## DATA IN THIS EXERCISE
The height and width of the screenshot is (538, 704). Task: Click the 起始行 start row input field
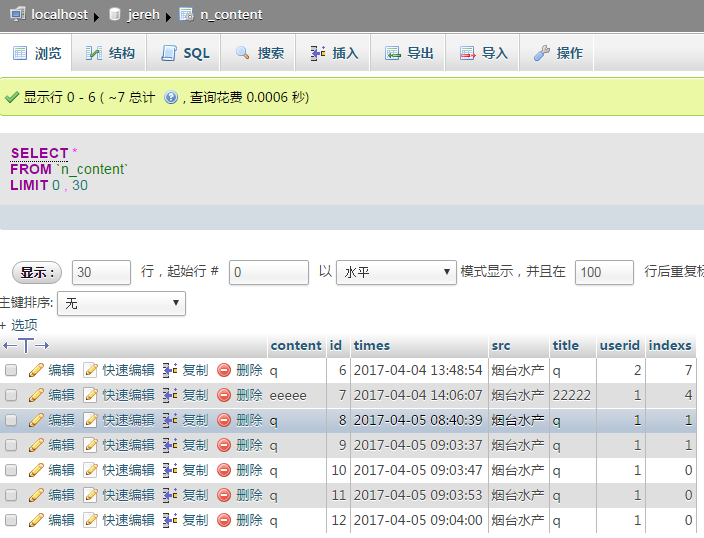coord(268,272)
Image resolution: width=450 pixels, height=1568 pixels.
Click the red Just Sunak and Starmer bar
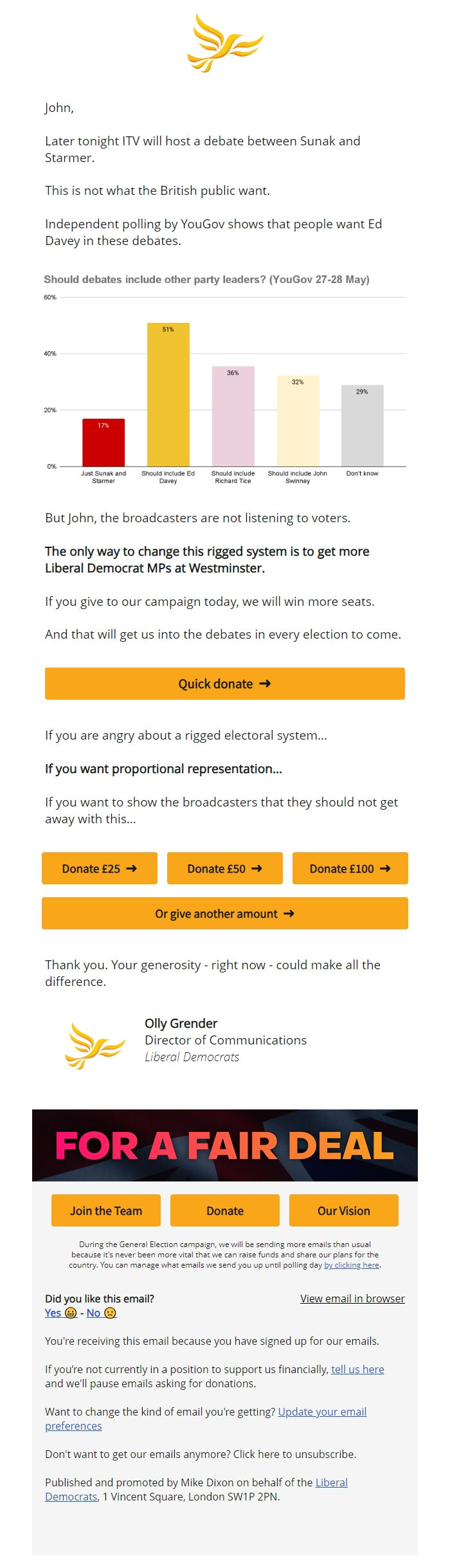coord(103,442)
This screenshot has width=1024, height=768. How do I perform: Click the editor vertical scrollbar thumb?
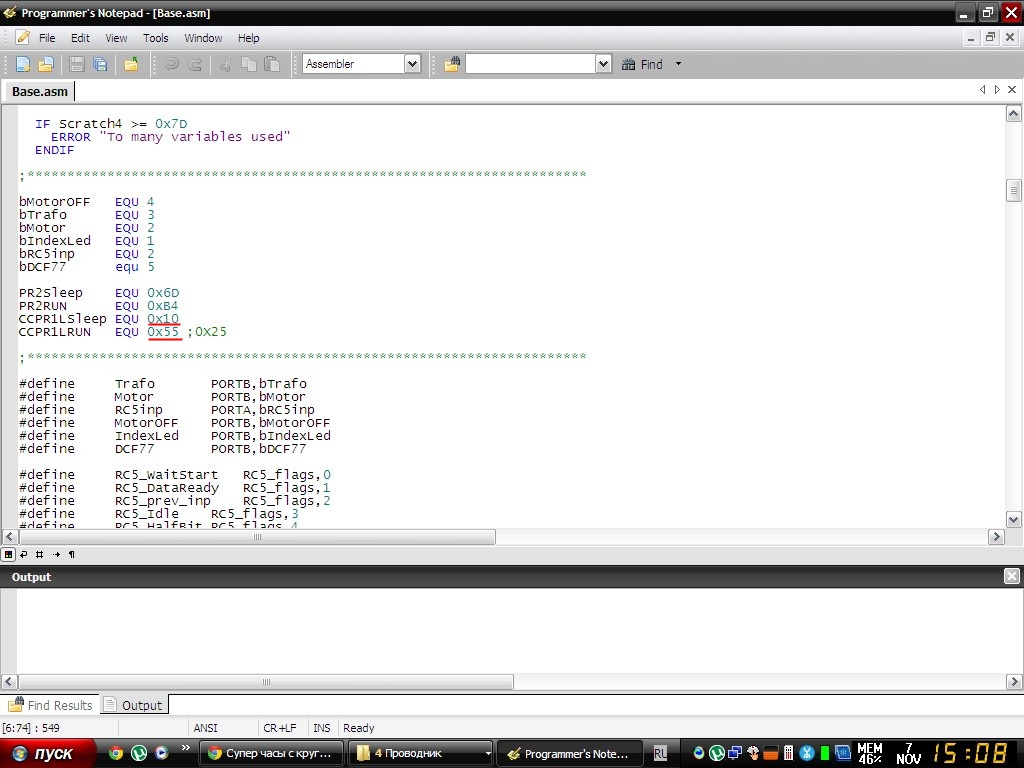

## EXERCISE REQUIREMENTS
Copy nothing but the lines from the line holding "Image resolution: width=450" through the last line of the entries, exactly, while leaving out the pictures.

## REPLY
Image resolution: width=450 pixels, height=1568 pixels.
Click the red Just Sunak and Starmer bar
coord(103,442)
This screenshot has width=1024, height=768. How do I perform: Click the editor vertical scrollbar thumb?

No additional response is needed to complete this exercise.